C.A.R. sponsors bill to ensure government-required energy improvements cover their costs
LOS ANGELES (Feb. 16) – In a continuing effort to reduce consumers’ costs associated with purchasing a home, the CALIFORNIA ASSOCIATION OF REALTORS® (C.A.R.) is sponsoring Assembly Bill 1711, which will clearly define what constitutes an energy efficiency retrofit that would “unreasonably or unnecessarily” affect a home purchase.
Recently enacted legislation requires the California Energy Commission (CEC) to pursue energy conservation in a way that does not “unreasonably or unnecessarily” affect the real estate sales process. However, the lack of a clear definition of “unreasonably or unnecessarily” fails to provide sensible limits on the programs that can be imposed on home buyers by the CEC.
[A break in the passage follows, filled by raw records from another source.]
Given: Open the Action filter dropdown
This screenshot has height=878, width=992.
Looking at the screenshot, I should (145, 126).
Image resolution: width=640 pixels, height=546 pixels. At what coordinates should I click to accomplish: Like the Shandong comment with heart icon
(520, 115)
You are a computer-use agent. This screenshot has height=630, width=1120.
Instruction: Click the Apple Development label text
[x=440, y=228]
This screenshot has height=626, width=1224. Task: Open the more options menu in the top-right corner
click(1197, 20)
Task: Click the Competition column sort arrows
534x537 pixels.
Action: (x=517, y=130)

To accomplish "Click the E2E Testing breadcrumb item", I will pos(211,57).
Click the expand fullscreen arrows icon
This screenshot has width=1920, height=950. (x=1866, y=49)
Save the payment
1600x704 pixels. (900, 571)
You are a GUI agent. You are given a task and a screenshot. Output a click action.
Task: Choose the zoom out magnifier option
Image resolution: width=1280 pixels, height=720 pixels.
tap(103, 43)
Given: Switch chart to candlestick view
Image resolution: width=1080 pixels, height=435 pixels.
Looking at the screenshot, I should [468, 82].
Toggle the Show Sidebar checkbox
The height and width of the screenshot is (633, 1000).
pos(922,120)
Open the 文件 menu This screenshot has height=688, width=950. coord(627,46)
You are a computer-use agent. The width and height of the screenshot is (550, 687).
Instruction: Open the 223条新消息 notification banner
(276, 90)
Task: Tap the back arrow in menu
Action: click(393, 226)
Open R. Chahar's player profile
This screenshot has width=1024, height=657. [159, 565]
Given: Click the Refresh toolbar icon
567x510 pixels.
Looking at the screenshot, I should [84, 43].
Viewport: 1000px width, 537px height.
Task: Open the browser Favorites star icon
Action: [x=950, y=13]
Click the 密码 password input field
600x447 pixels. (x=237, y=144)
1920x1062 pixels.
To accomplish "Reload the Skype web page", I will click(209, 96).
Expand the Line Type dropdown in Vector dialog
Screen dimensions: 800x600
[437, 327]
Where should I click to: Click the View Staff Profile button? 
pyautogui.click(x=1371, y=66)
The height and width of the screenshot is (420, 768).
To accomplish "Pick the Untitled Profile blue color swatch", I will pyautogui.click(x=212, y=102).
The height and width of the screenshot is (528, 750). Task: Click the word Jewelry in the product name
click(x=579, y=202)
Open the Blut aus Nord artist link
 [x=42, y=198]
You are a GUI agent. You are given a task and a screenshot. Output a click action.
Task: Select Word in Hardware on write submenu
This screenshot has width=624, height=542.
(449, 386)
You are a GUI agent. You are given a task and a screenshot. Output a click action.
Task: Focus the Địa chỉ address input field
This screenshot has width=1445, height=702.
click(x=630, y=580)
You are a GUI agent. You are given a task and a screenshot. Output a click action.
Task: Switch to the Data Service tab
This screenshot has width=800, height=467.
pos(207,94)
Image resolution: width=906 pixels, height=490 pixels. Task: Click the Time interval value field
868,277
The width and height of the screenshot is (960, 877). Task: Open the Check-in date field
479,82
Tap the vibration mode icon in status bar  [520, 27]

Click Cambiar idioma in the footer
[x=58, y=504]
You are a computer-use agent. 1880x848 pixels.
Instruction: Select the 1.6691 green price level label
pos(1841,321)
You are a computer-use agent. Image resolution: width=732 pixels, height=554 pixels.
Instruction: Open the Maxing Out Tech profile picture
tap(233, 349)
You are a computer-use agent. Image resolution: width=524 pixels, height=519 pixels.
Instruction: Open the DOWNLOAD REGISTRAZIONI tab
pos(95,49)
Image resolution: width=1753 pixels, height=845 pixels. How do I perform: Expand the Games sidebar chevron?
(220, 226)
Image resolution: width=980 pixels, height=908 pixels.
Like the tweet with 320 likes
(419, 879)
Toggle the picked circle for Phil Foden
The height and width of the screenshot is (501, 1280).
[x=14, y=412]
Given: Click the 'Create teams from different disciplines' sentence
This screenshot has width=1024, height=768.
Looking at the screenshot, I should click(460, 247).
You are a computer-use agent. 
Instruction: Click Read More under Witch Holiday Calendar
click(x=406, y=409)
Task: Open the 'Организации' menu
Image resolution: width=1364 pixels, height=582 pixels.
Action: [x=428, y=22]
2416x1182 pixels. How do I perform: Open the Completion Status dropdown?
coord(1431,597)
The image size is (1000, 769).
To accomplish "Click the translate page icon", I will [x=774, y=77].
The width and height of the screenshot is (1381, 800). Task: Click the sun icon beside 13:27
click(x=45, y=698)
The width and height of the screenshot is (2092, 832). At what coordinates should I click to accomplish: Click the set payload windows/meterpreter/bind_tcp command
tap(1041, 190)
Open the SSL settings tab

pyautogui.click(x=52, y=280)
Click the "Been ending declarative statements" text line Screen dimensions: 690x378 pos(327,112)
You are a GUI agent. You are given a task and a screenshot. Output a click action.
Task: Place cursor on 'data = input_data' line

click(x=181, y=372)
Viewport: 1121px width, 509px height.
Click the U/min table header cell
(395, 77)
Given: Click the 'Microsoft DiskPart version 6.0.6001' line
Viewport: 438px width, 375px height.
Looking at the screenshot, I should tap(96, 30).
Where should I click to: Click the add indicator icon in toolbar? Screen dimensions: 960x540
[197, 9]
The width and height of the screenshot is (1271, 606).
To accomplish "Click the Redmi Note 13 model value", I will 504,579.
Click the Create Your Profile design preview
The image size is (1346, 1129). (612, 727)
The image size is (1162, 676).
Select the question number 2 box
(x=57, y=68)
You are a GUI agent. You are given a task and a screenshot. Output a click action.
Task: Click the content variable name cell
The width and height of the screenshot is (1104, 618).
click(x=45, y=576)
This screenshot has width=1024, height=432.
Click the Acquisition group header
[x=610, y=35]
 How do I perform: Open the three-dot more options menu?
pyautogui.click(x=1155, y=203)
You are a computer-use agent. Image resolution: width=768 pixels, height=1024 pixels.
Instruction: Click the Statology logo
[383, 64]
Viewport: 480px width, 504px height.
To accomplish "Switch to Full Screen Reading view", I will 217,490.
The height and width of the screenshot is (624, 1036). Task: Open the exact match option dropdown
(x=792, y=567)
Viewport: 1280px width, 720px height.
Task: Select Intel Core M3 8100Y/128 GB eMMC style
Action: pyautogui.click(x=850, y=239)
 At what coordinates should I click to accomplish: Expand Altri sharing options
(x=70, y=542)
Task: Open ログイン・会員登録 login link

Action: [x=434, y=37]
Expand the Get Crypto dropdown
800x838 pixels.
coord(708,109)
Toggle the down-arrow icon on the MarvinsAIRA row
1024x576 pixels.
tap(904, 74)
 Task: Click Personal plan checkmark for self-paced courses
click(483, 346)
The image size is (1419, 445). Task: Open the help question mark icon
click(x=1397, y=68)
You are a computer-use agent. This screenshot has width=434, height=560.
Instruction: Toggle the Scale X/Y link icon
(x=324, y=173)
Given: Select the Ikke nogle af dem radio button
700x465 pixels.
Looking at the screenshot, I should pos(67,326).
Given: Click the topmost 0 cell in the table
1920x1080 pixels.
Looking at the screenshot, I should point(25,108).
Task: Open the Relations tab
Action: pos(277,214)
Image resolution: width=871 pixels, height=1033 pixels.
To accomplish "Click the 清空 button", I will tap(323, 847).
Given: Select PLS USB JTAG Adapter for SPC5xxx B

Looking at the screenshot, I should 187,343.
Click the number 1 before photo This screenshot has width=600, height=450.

The CEC is currently evaluating implementation strategies focusing on programs requiring installation of energy saving improvements at the time a home is purchased. Such programs, for example, can require home purchasers to pay for improvements that will never pay for themselves over the lifetime of the improvement. Additionally, the CEC is considering requirements that could add thousands of dollars to the up-front cost of a home.
Assembly Bill 1711 (Galgiani, D-Tracy), will prohibit the state from creating a program that requires home buyers to pay out of pocket for energy improvements at the time a home is purchased or that would prevent a home buyer from closing escrow on time. The measure also requires that the costs of mandated improvements be recoverable over the lifetime of the improvement.
Leading the way...® in California real estate for more than 100 years, the CALIFORNIA ASSOCIATION OF REALTORS® (www.car.org) is one of the largest state trade organizations in the United States, with more than 160,000 members dedicated to the advancement of professionalism in real estate. C.A.R. is headquartered in Los Angeles.